A modular Android application aggregates data from various types of sensors and transmits these data to a remote aggregation server for storage and analysis. Several kinds of sensors are supported to date: sensors embedded in Android and Android-wear devices, Shimmer sensors, Zephyr sensors, and sensors that comply with IEEE 11073 recommendations. The modularity of the application allows additional software components to be “plugged in”, such as modules for new kinds of sensors, data processing algorithms, or modules defining transmission strategies. A web application provides access to the data maintained on the aggregation server, and it can also send alerts to the user’s smartphone.

Data acquisition and signal processing

The field of automatic recognition of physical activity attracted the interests of many researchers over the last decade. Of great interest are its potential applications in the pervasive e-Health domain: chronic disease diagnosis and treatment, healthcare monitoring, and rehabilitation assessment. Therefore, successfully detecting vigorous motion such as walking, cycling and static postures such as sitting, standing helps providing feedback about the behavior of the targeted individual.

The general procedure of physical activity recognition includes feature extraction phase then classification phase based on selected feature vector.
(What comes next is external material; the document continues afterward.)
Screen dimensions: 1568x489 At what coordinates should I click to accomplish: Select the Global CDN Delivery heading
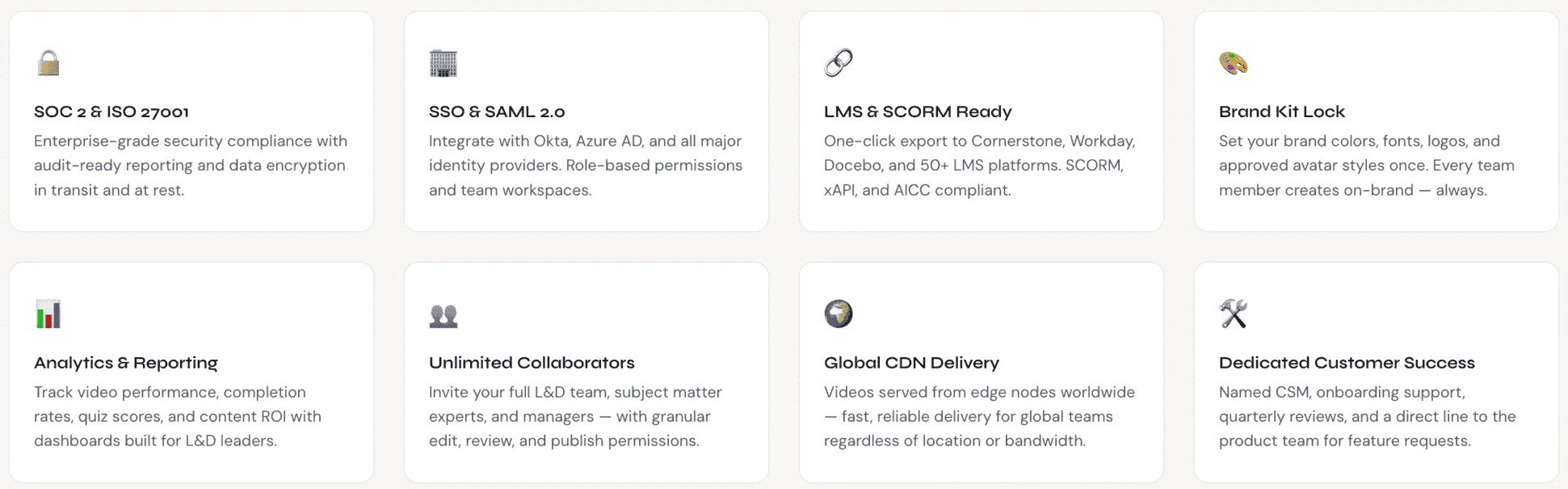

The model should be trained and finally tested by assessing its performance in predicting the activity. In line with the previous studies, our contributions during the first year of the Sherpam project, was the selection of appropriate measures and the development of a display method of the extracted information that we call “dist-colorimetrics” designed for activity indentification.

Both physical signals (acceleration from different body parts) and physiological signals (ECG) were acquired (see following figure) using two set of independent body sensors for a given experimental protocol mixing several activities (resting, walking, running, cycling, and driving a car).

Clinical protocol and acceptability assessment

In the scope of the Sherpam project, targeted population were selected and a complete clinical trial protocol is now designed and will be soon submitted to the ethics committee (for further details see the page protocol ).

Past studies reveal substantial inequity when confronted to sensor acceptance factors. Firstly, literature review indicates a large amount of publications for heart failure telemonitoring management whereas very little content was found for arteriopatic patient’s disease management. Secondly, if a lot of research is done in wearable computing, few specific human factors models have studied both targeted groups. Therefore, an understanding of sensor behavioural usage conditions (for further details see the page human factors) has been being achieved during the first year with the attempt 1) to list the various specifications for both patients’ characteristics; 2) to understand and reduce this disparity. Specifications based on wearable sensors acceptance models will allow a sharpened adaptation of technical functionalities. Such perspective will nonetheless be associated with the analysis of the benefits and outcomes for health practitioner in order to distinguish whether they need such system and how it could fit in their daily routines.This human factors definite during the first year have been used to develop the clinical trial protocol. Three questionnaires have been elaborated in order to mesure the acceptance of the technological device SHERPAM during the users’s experiment.